EXERCISE AIM
Rewrite every line of the data entries below, swapping each occurrence of "GUI agent" for "desktop agent" and leaving everything else unchanged.
-- Start of INFORMATION GIVEN --
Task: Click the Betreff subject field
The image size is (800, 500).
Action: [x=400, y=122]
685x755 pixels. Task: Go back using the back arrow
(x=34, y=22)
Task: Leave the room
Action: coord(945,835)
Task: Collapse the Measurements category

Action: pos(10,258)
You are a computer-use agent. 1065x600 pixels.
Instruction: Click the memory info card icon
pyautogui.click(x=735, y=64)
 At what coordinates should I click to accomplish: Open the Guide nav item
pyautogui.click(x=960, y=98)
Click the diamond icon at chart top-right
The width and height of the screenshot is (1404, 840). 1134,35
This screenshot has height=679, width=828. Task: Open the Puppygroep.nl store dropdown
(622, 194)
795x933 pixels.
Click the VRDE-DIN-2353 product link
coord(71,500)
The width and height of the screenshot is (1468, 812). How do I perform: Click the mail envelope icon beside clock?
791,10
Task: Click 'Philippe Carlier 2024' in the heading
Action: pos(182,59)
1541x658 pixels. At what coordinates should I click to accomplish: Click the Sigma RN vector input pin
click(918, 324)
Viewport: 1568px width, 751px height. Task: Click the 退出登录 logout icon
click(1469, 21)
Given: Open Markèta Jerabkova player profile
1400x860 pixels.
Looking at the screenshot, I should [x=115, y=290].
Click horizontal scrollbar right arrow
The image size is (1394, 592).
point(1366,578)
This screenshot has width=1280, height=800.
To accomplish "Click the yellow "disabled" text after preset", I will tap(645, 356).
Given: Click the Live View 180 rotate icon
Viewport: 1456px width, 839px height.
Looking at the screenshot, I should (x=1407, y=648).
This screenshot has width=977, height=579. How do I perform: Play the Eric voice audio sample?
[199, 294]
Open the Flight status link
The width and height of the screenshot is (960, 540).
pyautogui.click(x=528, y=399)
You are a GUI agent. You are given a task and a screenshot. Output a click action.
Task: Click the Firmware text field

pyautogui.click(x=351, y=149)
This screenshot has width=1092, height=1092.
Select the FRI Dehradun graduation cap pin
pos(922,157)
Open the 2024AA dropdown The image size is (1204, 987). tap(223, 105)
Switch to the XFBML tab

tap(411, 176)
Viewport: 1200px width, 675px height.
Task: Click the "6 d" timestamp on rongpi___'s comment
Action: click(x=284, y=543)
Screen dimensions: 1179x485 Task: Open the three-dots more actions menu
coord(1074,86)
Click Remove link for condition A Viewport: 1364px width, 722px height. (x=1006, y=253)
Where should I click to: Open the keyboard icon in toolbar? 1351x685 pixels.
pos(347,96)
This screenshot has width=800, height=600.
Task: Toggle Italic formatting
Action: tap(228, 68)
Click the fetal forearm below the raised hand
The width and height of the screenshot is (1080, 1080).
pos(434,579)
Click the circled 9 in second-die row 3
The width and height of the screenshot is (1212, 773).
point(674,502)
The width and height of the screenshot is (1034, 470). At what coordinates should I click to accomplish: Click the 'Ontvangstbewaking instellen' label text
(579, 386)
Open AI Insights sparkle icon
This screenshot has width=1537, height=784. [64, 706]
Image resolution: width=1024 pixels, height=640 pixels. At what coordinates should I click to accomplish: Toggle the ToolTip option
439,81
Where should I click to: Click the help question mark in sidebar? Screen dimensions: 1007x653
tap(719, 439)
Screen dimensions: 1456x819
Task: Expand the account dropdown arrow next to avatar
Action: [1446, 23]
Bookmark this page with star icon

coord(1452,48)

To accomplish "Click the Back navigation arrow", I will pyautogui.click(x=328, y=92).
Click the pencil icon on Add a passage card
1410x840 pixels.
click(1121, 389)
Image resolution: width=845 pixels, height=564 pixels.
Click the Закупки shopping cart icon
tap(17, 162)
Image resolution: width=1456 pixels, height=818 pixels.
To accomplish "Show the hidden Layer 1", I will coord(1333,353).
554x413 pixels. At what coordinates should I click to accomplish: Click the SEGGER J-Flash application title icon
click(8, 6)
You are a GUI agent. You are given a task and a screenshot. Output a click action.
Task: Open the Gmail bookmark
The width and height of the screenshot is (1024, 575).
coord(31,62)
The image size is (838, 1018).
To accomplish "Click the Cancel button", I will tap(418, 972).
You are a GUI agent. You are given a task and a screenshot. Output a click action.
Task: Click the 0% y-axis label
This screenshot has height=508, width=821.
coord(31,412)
-- End of INFORMATION GIVEN --
FINAL RESULT
Task: Click the Betreff subject field
The image size is (800, 500).
Action: [x=400, y=122]
685x755 pixels. Task: Go back using the back arrow
(x=34, y=22)
Task: Leave the room
Action: coord(945,835)
Task: Collapse the Measurements category

Action: pos(10,258)
You are a computer-use agent. 1065x600 pixels.
Instruction: Click the memory info card icon
pyautogui.click(x=735, y=64)
 At what coordinates should I click to accomplish: Open the Guide nav item
pyautogui.click(x=960, y=98)
Click the diamond icon at chart top-right
The width and height of the screenshot is (1404, 840). 1134,35
This screenshot has height=679, width=828. Task: Open the Puppygroep.nl store dropdown
(622, 194)
795x933 pixels.
Click the VRDE-DIN-2353 product link
coord(71,500)
The width and height of the screenshot is (1468, 812). How do I perform: Click the mail envelope icon beside clock?
791,10
Task: Click 'Philippe Carlier 2024' in the heading
Action: pos(182,59)
1541x658 pixels. At what coordinates should I click to accomplish: Click the Sigma RN vector input pin
click(918, 324)
Viewport: 1568px width, 751px height. Task: Click the 退出登录 logout icon
click(1469, 21)
Given: Open Markèta Jerabkova player profile
1400x860 pixels.
Looking at the screenshot, I should [x=115, y=290].
Click horizontal scrollbar right arrow
The image size is (1394, 592).
point(1366,578)
This screenshot has width=1280, height=800.
To accomplish "Click the yellow "disabled" text after preset", I will tap(645, 356).
Given: Click the Live View 180 rotate icon
Viewport: 1456px width, 839px height.
Looking at the screenshot, I should (x=1407, y=648).
This screenshot has width=977, height=579. How do I perform: Play the Eric voice audio sample?
[199, 294]
Open the Flight status link
The width and height of the screenshot is (960, 540).
pyautogui.click(x=528, y=399)
You are a desktop agent. You are given a task and a screenshot. Output a click action.
Task: Click the Firmware text field

pyautogui.click(x=351, y=149)
This screenshot has width=1092, height=1092.
Select the FRI Dehradun graduation cap pin
pos(922,157)
Open the 2024AA dropdown The image size is (1204, 987). tap(223, 105)
Switch to the XFBML tab

tap(411, 176)
Viewport: 1200px width, 675px height.
Task: Click the "6 d" timestamp on rongpi___'s comment
Action: click(x=284, y=543)
Screen dimensions: 1179x485 Task: Open the three-dots more actions menu
coord(1074,86)
Click Remove link for condition A Viewport: 1364px width, 722px height. (x=1006, y=253)
Where should I click to: Open the keyboard icon in toolbar? 1351x685 pixels.
pos(347,96)
This screenshot has width=800, height=600.
Task: Toggle Italic formatting
Action: tap(228, 68)
Click the fetal forearm below the raised hand
The width and height of the screenshot is (1080, 1080).
pos(434,579)
Click the circled 9 in second-die row 3
The width and height of the screenshot is (1212, 773).
point(674,502)
The width and height of the screenshot is (1034, 470). At what coordinates should I click to accomplish: Click the 'Ontvangstbewaking instellen' label text
(579, 386)
Open AI Insights sparkle icon
This screenshot has width=1537, height=784. [64, 706]
Image resolution: width=1024 pixels, height=640 pixels. At what coordinates should I click to accomplish: Toggle the ToolTip option
439,81
Where should I click to: Click the help question mark in sidebar? Screen dimensions: 1007x653
tap(719, 439)
Screen dimensions: 1456x819
Task: Expand the account dropdown arrow next to avatar
Action: [1446, 23]
Bookmark this page with star icon

coord(1452,48)

To accomplish "Click the Back navigation arrow", I will pyautogui.click(x=328, y=92).
Click the pencil icon on Add a passage card
1410x840 pixels.
click(1121, 389)
Image resolution: width=845 pixels, height=564 pixels.
Click the Закупки shopping cart icon
tap(17, 162)
Image resolution: width=1456 pixels, height=818 pixels.
To accomplish "Show the hidden Layer 1", I will coord(1333,353).
554x413 pixels. At what coordinates should I click to accomplish: Click the SEGGER J-Flash application title icon
click(8, 6)
You are a desktop agent. You are given a task and a screenshot. Output a click action.
Task: Open the Gmail bookmark
The width and height of the screenshot is (1024, 575).
coord(31,62)
The image size is (838, 1018).
To accomplish "Click the Cancel button", I will tap(418, 972).
You are a desktop agent. You are given a task and a screenshot. Output a click action.
Task: Click the 0% y-axis label
This screenshot has height=508, width=821.
coord(31,412)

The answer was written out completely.